In the records below, find the line that contains "Click the auto-orient plate icon" and the line that contains "Viewport: 819px width, 1456px height."; write out exactly those two lines and everything between them, without the pictures.

::::::

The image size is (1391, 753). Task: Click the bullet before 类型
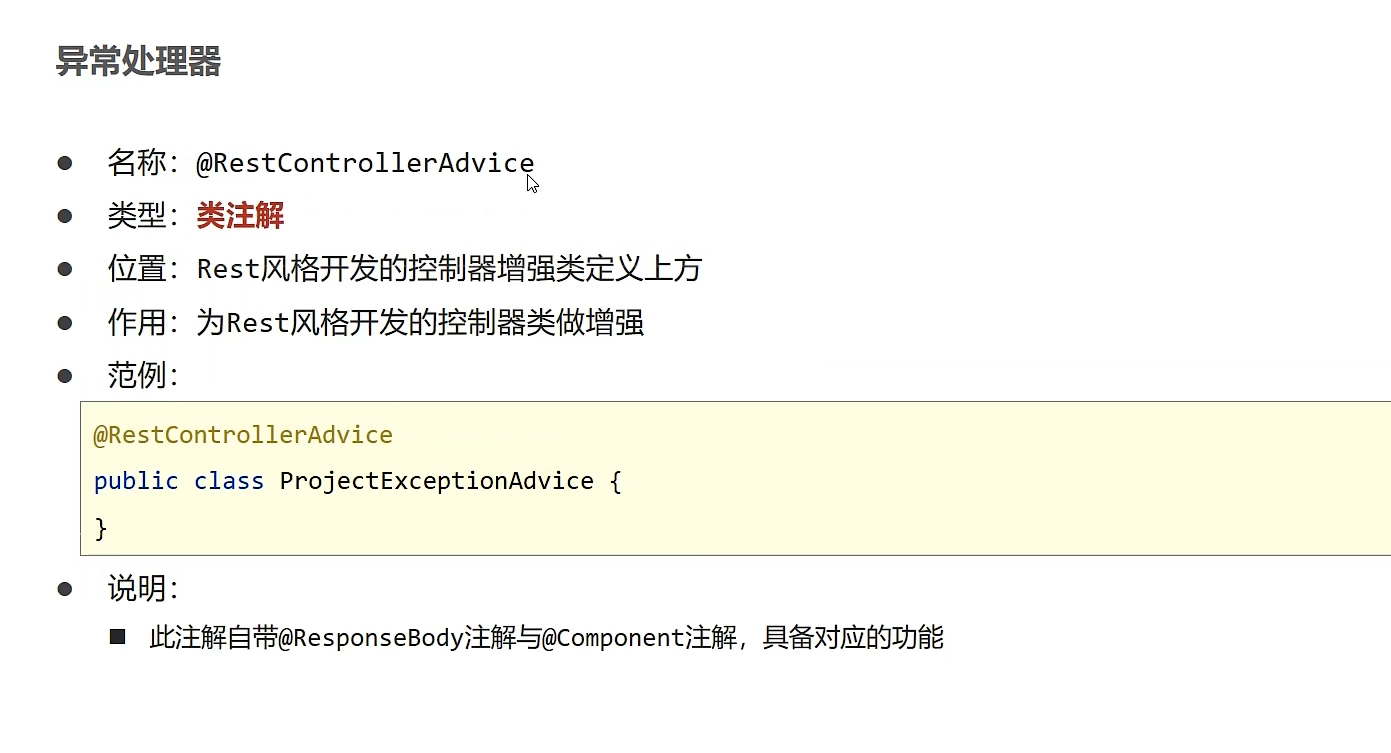[65, 215]
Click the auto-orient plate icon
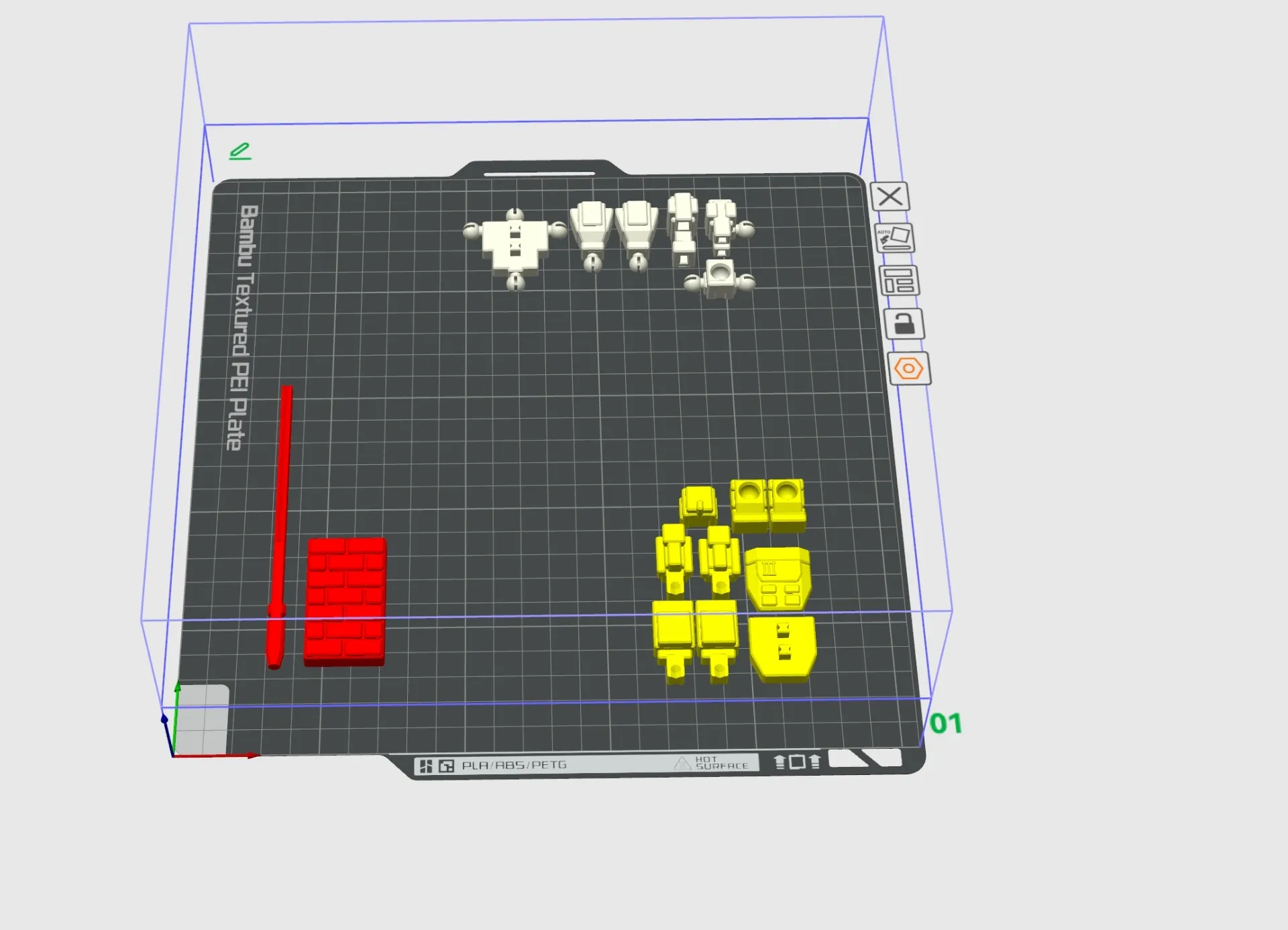This screenshot has height=930, width=1288. coord(895,238)
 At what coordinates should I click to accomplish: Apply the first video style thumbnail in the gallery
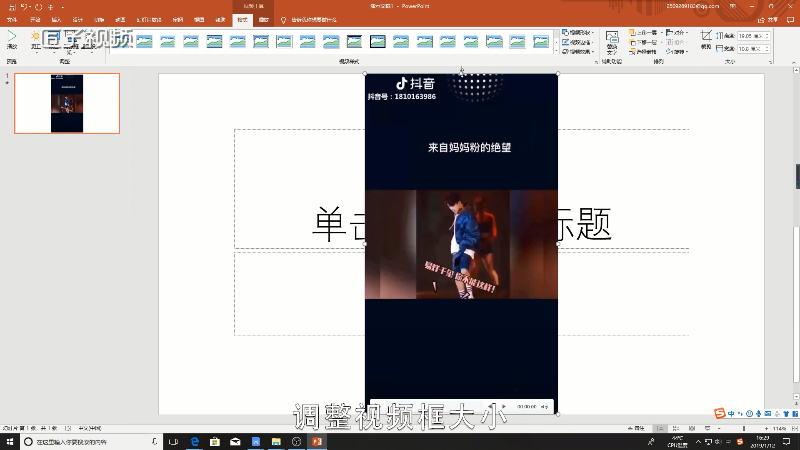[x=144, y=41]
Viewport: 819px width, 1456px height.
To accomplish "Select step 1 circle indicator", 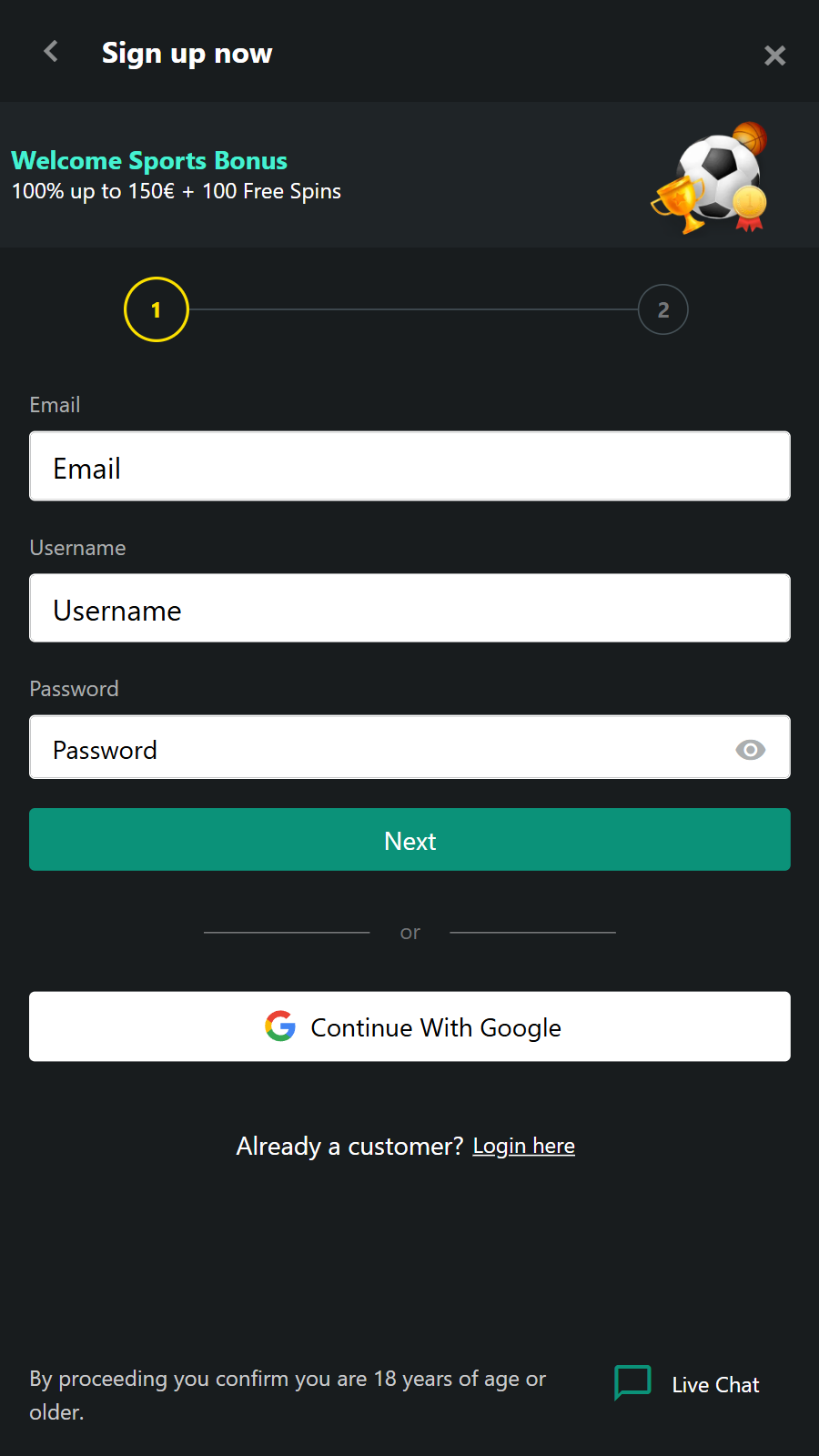I will click(x=157, y=309).
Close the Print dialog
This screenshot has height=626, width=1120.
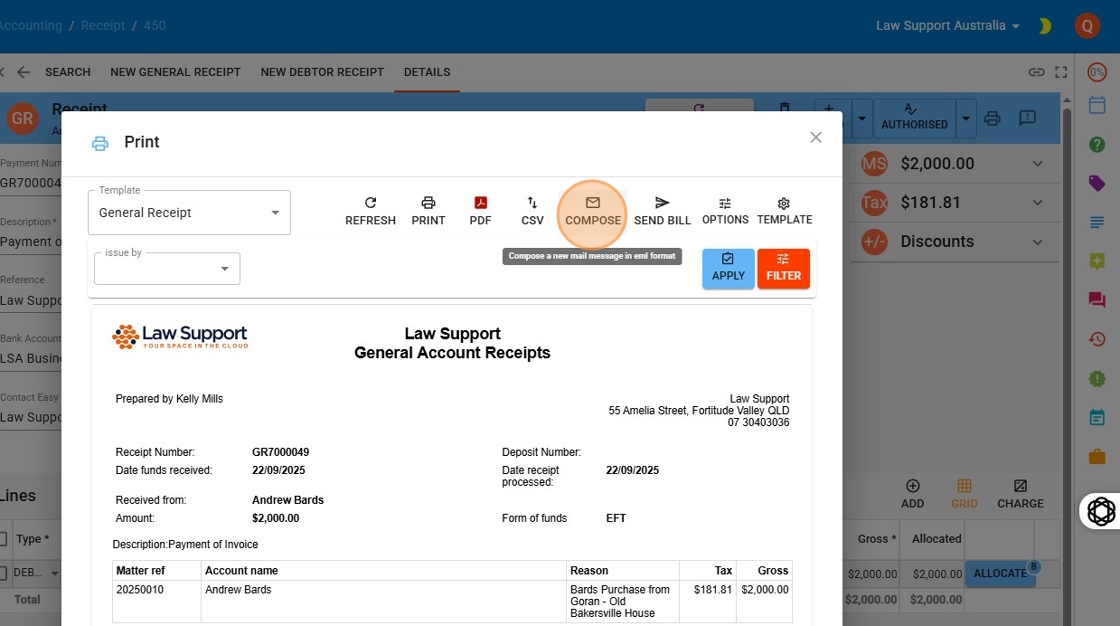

::::::

▸ Reply to the task:
Click the auto-orient plate icon
This screenshot has height=930, width=1288. coord(895,238)
 At what coordinates should I click to accomplish: Apply the first video style thumbnail in the gallery
[x=144, y=41]
Viewport: 819px width, 1456px height.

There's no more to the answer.